Skipping any pictures, give all of the records below again exactly.

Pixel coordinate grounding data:
____

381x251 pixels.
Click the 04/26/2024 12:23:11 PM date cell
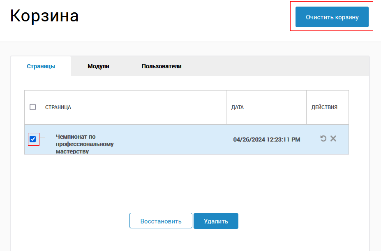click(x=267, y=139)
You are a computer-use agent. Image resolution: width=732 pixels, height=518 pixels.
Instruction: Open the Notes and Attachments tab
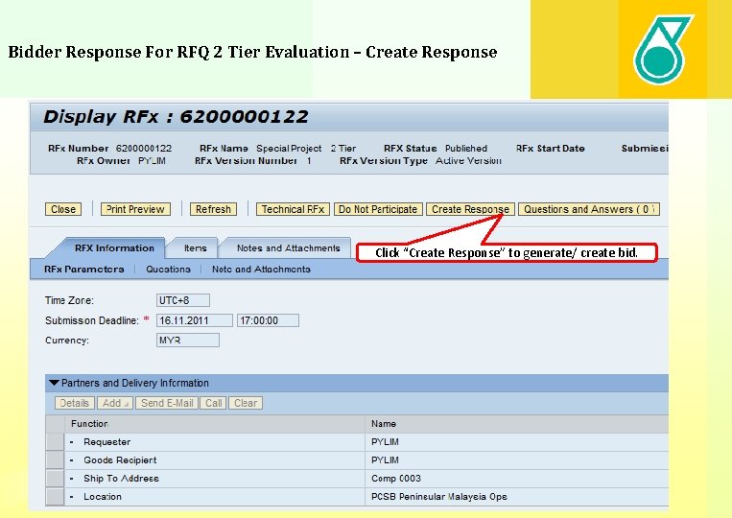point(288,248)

____

RESPONSE TO THIS EXERCISE:
381x251 pixels.
Click the 04/26/2024 12:23:11 PM date cell
click(x=267, y=139)
You are a computer-use agent. Image resolution: width=732 pixels, height=518 pixels.
Instruction: Open the Notes and Attachments tab
point(288,248)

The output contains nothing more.